Like many other countries around the world, my home country, Nepal, faces major educational and economic challenges. Only one in 10 children who start school in Nepal today will complete secondary school. One out of four fourth-grade students can’t count to double-digit numbers. More broadly, roughly half of working-age Nepalese are unemployed or underemployed, and more than a quarter of families live in poverty.

To be sure, our country has made meaningful strides over the past few decades. Net enrollment at primary level is more than 90%. And Nepal has a rich, intricate culture with a diverse population from which to draw strength. But there is a very long road yet to travel for our country to reach its potential.

How do we move down that road more quickly? An intentional approach to developing strong, mission-driven local leaders across all levels of society—in schools, education systems, government, civil society, and elsewhere—is one that has enormous potential to accelerate progress not only in my country but in developing countries around the world.

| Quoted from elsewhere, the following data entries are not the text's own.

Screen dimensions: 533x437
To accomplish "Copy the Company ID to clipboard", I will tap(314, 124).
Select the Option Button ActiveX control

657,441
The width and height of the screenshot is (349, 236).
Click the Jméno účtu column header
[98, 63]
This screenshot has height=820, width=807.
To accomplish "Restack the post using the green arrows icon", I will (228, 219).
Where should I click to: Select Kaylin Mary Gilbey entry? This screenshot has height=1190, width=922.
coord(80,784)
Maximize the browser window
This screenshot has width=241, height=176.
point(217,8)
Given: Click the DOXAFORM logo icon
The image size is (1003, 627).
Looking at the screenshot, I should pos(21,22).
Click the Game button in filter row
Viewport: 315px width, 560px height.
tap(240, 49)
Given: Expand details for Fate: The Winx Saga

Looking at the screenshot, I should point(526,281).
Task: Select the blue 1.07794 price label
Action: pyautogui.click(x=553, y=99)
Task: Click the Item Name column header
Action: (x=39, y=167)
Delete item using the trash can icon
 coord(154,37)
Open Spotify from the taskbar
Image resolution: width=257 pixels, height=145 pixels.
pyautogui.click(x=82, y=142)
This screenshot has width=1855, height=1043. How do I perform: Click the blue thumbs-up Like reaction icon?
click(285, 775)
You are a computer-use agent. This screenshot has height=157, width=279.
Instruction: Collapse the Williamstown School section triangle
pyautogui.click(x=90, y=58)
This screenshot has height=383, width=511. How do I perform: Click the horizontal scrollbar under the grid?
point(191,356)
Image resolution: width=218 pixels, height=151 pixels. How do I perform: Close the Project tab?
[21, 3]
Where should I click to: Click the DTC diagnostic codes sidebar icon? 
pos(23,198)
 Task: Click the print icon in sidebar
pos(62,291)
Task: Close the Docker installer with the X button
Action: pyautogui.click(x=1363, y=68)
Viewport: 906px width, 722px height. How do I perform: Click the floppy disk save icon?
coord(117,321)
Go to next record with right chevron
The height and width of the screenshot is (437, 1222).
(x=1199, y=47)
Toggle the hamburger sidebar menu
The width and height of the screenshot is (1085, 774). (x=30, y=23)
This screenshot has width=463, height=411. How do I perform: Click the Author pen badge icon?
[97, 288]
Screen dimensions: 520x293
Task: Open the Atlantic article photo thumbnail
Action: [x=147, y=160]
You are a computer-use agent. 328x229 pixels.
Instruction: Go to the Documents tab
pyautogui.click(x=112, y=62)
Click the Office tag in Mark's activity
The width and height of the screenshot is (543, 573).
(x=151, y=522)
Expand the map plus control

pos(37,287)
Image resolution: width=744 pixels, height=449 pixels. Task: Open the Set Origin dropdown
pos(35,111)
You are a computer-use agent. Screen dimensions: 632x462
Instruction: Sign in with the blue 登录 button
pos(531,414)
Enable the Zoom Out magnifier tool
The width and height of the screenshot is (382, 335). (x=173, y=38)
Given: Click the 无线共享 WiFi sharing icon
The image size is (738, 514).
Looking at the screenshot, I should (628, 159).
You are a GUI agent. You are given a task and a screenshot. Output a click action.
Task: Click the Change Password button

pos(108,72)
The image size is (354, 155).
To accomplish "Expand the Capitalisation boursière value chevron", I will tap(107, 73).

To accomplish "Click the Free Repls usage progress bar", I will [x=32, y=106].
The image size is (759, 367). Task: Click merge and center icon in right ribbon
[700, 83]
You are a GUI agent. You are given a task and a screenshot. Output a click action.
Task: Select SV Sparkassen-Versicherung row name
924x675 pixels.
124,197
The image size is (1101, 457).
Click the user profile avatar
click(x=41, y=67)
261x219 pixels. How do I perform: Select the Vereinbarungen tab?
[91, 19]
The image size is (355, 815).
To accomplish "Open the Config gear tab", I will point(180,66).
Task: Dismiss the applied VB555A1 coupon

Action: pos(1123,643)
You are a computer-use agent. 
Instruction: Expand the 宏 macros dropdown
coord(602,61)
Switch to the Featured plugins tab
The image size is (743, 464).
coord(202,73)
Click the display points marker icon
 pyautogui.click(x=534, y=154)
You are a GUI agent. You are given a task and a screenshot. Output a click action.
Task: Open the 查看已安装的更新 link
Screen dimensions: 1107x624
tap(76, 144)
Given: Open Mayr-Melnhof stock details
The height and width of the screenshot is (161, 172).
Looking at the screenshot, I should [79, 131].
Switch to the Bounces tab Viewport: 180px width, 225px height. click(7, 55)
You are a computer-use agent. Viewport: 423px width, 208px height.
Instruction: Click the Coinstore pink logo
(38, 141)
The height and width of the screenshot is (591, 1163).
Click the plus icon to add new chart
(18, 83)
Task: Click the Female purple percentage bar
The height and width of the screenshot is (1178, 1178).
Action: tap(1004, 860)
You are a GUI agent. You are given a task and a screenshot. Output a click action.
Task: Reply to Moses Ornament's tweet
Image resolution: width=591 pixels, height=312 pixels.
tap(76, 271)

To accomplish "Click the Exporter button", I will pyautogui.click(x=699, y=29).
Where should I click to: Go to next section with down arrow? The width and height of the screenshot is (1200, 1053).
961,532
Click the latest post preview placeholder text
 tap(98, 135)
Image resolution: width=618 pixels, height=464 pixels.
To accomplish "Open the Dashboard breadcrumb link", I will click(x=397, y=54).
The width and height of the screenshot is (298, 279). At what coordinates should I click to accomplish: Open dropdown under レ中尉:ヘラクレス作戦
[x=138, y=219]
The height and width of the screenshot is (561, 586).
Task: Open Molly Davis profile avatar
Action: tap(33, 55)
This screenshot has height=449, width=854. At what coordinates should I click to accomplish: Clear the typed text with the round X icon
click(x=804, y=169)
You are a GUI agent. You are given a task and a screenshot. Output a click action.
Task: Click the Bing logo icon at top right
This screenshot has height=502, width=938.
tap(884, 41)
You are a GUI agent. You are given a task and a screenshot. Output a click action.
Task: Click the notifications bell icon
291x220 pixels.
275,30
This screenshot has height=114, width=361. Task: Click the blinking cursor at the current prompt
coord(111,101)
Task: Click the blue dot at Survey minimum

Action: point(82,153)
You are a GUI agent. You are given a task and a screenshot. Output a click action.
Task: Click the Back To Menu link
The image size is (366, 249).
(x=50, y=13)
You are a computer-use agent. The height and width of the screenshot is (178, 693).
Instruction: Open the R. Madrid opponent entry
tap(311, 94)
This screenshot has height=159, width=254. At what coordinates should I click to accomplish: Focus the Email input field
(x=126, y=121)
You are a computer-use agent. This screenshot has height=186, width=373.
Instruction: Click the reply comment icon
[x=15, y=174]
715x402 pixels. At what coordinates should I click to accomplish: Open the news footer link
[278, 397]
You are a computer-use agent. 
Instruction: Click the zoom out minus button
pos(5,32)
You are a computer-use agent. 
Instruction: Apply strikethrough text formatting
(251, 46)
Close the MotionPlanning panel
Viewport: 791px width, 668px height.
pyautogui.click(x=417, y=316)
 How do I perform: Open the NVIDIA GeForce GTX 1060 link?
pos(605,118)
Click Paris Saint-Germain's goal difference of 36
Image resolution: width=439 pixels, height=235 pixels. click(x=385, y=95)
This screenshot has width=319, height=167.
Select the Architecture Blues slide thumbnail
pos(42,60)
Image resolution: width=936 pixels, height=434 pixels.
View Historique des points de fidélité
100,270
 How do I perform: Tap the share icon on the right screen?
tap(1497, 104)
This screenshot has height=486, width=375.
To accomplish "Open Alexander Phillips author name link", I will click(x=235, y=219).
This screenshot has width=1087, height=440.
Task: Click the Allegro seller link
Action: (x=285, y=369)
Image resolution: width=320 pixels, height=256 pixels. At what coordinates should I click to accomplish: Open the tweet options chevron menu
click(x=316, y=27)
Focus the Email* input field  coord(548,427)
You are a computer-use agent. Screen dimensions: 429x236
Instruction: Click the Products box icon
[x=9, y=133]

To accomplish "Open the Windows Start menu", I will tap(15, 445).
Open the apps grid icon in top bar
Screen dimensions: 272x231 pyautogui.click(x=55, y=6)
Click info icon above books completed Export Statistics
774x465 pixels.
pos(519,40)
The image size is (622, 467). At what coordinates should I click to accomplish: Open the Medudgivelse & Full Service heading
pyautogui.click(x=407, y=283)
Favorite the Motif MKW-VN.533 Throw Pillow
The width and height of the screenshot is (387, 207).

To truly create change, we must recruit and support people from communities to take the lead in the fight for educational equity and socioeconomic justice. As the global community works in pursuit of the U.N.s’ Sustainable Development Goals, this concept isn’t currently something that enough people working on international development, or on the receiving end of aid, are considering.

Although there is an increasing sense among development institutions and global philanthropies that strict program-based approaches aren’t sufficient and local leadership capacity building must play a larger role, this concept is still just emerging into the conversation. We have some, but not enough, research to demonstrate the full impact of local leaders and the best ways to identify and equip them to create lasting progress. And we have some, but not enough, recognition that large-scale efforts to cultivate local leadership could have a game-changing effect over the longer term.

When I visited rural communities before launching Teach For Nepal, an organization that works to develop leadership through teaching, I realized that the long history of foreign aid projects and central government programs had instilled in people a sense that without a foreign nongovernmental organization or big government process taking the lead, nothing would change for them. But they also mistrusted outsiders and saw how interventions brought in from experts, as well-intentioned as they may be, often did not work or weren’t sustained over time.

One effective place to start that leadership journey is in the classroom. We know that people who can successfully teach children from marginalized communities are often inspired to a lifetime of leadership and advocacy—not only to improve education but also to take on the range of social and economic forces that unfairly hold some children back from securing good jobs and achieving their potential. We think of leadership as an action, informed by values that put the interests of children first no matter what—and see teachers as leaders, students as leaders, parents as leaders: policymakers, social entrepreneurs, advocates, and people working inside and outside education.

We are already seeing how Teach For Nepal, just four years old, is changing mindsets among students, fellows (our participant teachers) and community members about how change happens and inspiring a renewed sense of possibility.

In Nepalese culture—like many others—teaching is not seen as a prestigious career. But in many schools, fully half of the students in classrooms taught by Teach For Nepal Fellows say they also want to teach the next generation of children in their own communities. And I have no doubt many of them will do just that.

And when we ask applicants to our fellowship what they think they’ll want to do after their two-year commitment in the classroom, most will say they want to leave Nepal to find work or continue their own education. But after they’ve spent two years in the classroom, four out of five Teach For Nepal Fellows have a change of heart—and instead choose to stay in Nepal, working as teachers and school leaders and in nonprofit organizations working to advance the life opportunities of the children and families they have come to know and love, proving that communities themselves have the power to create positive change.

Across the broader network, which includes independent organizations in 40 countries who share a similar approach to developing leadership, we’ve seen that between 60% to 70% of former fellows continue to work in education after their commitment to teaching is complete. Without this pathway, many of these talented individuals would almost certainly not have found their way to working on behalf of children or serving marginalized communities.

The excitement and sense of empowerment that these fellows have inspired in the schools and communities in which they work give me tremendous hope for the future of my country. Yet Teach For Nepal and Teach For All network partners provide only one type of path for talented young people to develop the leadership skills and the lifelong commitment needed to create lasting progress in our communities and our country. If we are to achieve inclusive and equitable education for all by 2030, there must be—and should be—many more paths.